注意: IObit のようなツールは利便性が高い反面、サードパーティなので信頼性と互換性を事前に確認してください。
方法C — コマンドライン(管理者)
- wusa を使う(KB番号がわかっている場合):
wusa /uninstall /kb:XXXXXXXX /quiet /norestart
- DISM でパッケージを確認して削除する(上級者向け):
DISM /Online /Get-Packages
DISM /Online /Remove-Package /PackageName:Package_for_KBxxxxxx~31bf3856ad364e35~amd64~~10.0.1.2
コマンドは管理者権限で実行し、パッケージ名を誤るとシステムが不安定になるため注意。
代替・補助アプローチ
- システムの復元を使う(更新前のポイントがあれば最短で戻せる)。
- 「更新プログラムの非表示」ツール(wushowhide.diagcab)で特定の更新をブロック。Microsoftが提供する隠しツールです。
- セーフモードで起動して削除を試みる。
いつ削除してはいけないか(失敗の例)
- セキュリティパッチ(例: 脆弱性修正)を安易に削除すると、攻撃に対して脆弱になります。
- 企業やドメイン環境で、IT管理者の方針に反する単独削除は運用ポリシー違反になる場合があります。
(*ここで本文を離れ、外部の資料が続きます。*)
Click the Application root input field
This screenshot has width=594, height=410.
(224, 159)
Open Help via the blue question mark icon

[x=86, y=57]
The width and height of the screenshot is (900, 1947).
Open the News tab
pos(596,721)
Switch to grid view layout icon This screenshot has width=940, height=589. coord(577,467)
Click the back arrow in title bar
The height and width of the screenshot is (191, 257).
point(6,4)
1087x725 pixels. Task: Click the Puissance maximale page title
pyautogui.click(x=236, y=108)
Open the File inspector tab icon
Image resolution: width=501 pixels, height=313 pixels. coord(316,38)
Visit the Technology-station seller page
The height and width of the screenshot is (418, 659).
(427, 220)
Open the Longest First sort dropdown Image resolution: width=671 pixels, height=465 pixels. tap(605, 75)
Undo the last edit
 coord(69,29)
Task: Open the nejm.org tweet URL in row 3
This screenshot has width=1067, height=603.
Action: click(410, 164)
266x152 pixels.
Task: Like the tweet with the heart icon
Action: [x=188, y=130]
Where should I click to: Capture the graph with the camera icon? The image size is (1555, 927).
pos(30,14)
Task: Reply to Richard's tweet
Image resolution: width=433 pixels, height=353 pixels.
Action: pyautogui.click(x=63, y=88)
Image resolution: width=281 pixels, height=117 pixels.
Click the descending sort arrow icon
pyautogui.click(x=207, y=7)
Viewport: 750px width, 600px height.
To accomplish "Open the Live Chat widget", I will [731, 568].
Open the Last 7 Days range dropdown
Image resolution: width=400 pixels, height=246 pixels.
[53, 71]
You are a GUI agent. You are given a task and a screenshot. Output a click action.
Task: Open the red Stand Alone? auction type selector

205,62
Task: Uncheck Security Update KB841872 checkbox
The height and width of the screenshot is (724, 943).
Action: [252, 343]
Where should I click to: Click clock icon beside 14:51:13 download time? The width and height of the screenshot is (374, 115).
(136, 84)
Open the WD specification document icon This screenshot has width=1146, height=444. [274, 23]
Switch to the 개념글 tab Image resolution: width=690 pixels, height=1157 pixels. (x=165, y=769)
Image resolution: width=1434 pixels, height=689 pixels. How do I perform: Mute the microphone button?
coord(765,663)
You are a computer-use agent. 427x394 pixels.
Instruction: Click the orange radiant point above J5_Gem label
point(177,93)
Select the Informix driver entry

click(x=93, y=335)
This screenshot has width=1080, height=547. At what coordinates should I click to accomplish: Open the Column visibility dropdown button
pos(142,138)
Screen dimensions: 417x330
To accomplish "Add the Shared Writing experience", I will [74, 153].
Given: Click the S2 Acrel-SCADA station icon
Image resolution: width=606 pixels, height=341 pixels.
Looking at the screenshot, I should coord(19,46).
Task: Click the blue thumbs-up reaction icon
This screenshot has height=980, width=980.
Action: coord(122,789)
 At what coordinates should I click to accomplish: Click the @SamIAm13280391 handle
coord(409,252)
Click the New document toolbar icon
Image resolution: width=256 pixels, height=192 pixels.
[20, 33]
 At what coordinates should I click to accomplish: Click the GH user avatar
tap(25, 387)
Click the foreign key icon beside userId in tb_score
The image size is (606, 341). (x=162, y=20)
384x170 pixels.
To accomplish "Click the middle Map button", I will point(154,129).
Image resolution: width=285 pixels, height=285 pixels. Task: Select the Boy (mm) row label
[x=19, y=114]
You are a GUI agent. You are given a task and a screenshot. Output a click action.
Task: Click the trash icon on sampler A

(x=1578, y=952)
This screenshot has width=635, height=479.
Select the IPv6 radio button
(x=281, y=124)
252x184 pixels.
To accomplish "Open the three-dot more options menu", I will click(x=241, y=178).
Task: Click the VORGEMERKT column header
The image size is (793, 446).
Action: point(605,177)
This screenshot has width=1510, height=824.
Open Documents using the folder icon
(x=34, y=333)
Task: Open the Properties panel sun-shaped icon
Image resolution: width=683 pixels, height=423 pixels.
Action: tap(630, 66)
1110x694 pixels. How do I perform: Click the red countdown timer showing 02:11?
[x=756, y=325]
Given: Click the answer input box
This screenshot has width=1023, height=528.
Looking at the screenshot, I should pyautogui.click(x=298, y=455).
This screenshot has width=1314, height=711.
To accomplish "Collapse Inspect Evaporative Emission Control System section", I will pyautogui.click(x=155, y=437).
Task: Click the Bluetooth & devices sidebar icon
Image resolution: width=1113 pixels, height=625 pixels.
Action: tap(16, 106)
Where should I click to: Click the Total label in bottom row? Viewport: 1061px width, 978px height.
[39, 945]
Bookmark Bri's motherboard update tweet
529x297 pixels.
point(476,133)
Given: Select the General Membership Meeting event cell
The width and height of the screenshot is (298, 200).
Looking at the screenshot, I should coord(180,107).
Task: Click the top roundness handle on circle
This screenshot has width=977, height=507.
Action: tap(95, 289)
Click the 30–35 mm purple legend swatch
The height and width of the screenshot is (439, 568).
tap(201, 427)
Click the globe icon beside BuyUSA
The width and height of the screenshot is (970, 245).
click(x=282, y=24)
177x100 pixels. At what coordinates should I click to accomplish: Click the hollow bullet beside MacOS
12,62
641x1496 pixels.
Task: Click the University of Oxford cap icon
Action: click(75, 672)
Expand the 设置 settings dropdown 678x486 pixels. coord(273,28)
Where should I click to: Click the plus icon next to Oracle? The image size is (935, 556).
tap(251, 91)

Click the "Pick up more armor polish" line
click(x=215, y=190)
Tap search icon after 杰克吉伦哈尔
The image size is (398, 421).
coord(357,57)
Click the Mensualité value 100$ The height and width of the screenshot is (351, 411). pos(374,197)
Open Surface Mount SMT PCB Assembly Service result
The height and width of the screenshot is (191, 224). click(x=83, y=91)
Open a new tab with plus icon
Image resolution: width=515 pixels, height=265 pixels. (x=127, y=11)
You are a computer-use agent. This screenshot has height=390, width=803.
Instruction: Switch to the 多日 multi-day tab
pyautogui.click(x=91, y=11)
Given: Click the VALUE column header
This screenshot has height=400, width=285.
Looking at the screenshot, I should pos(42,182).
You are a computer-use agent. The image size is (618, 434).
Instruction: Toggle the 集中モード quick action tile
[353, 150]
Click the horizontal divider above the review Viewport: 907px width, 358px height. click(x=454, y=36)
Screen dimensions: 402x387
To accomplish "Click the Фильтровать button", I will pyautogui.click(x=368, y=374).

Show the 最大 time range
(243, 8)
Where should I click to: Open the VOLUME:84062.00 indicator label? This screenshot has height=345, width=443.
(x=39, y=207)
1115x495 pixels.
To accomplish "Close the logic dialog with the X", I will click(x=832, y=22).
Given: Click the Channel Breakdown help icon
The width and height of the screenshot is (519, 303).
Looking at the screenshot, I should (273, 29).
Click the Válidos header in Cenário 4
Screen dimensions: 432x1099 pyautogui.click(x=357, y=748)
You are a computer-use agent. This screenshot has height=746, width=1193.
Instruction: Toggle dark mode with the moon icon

重要: セキュリティ関連の更新は、削除の前に代替の保護手段が整っているかを確認してください。
リスクマトリクスと対応策
- 高リスク: 起動不能になる/データ損失 — 対策: フルバックアップ、システムイメージ、復元ポイント
- 中リスク: 特定ハードウェアの機能喪失(例: ネットワーク) — 対策: ドライバーの入替、既知の互換性情報を確認
- 低リスク: アプリの一部機能不具合 — 対策: アプリ更新や再インストール
ロール別チェックリスト
エンドユーザー:
- 復元ポイント作成済みか?
- 重要データをバックアップ済みか?
- アップデートのKB番号を控えたか?
IT管理者:
- 変更管理に登録済みか?
- グループポリシー/WSUSで再適用対策が可能か?
- コンプライアンスへの影響を評価済みか?
簡易プレイブック(SOP)
- 問題確認と影響範囲の特定
- KB番号とインストール日時の記録
- 復元ポイント&バックアップ作成
- コントロールパネルでアンインストール(またはIObitで一括)
- 再起動して検証
- 問題解決ならば、再発防止策(更新の非表示、ドライバー更新)を実施
- 解決しない場合はシステム復元かITへエスカレーション
検証(テストケース・受け入れ基準)
- システムが正常に起動すること
- 影響を受けていた機能が回復すること(例: ネットワーク接続、プリンタ印刷)
- 主要なエラーログが消えること
- 既知のセキュリティ要件が満たされていること(セキュリティチームと確認)
ロールバック手順(万が一失敗した場合)
- 復元ポイントからシステムを復元する
- システムイメージがあればイメージで復旧
- セーフモードで修復作業を行い、ログを保存して管理者へ連絡
用語一行定義
- KB番号: Microsoftが配布する個別更新プログラムの識別番号
- wusa: Windows Update Standalone Installer のコマンドラインツール
- DISM: イメージ管理とメンテナンス用のツール
簡易意思決定フロー
flowchart TD
A[問題発生] --> B{最近の更新はあるか}
B -- はい --> C[インストール日とKBを特定]
C --> D{安全に削除できるか}
D -- はい --> E[復元ポイント作成後に削除]
D -- いいえ --> F[復元またはITへエスカレーション]
B -- いいえ --> G[ドライバー/アプリを疑う]
注意事項(重要)
- 企業環境ではIT部門の承認なしに個人で更新を削除しないでください。
- セキュリティ更新を削除する際は、その脆弱性に対する代替対策を必ず講じてください。
まとめ
問題のあるWindows更新は、順を追ってKB番号を特定し、復元ポイントを作成した上でコントロールパネルか専用ツールで丁寧に削除すれば、多くの場合ロールバックできます。コマンドラインや復元方法、更新の非表示ツールも併用することで再発を抑えられます。削除はリスクを伴うため、事前準備とテストを怠らないことが最も重要です。
よくある質問
Q: アンインストール後に同じ更新が再インストールされますか?
A: はい。Windows Update は自動で再配信する可能性があります。再適用を防ぐには「更新プログラムの非表示」ツールを使うか、企業ならWSUS/グループポリシーでブロックします。
Q: アンインストールできない更新がある場合は?
A: セーフモードで試すか、DISMコマンドでパッケージを確認してから削除を試みます。最終手段はシステム復元またはイメージからの復旧です。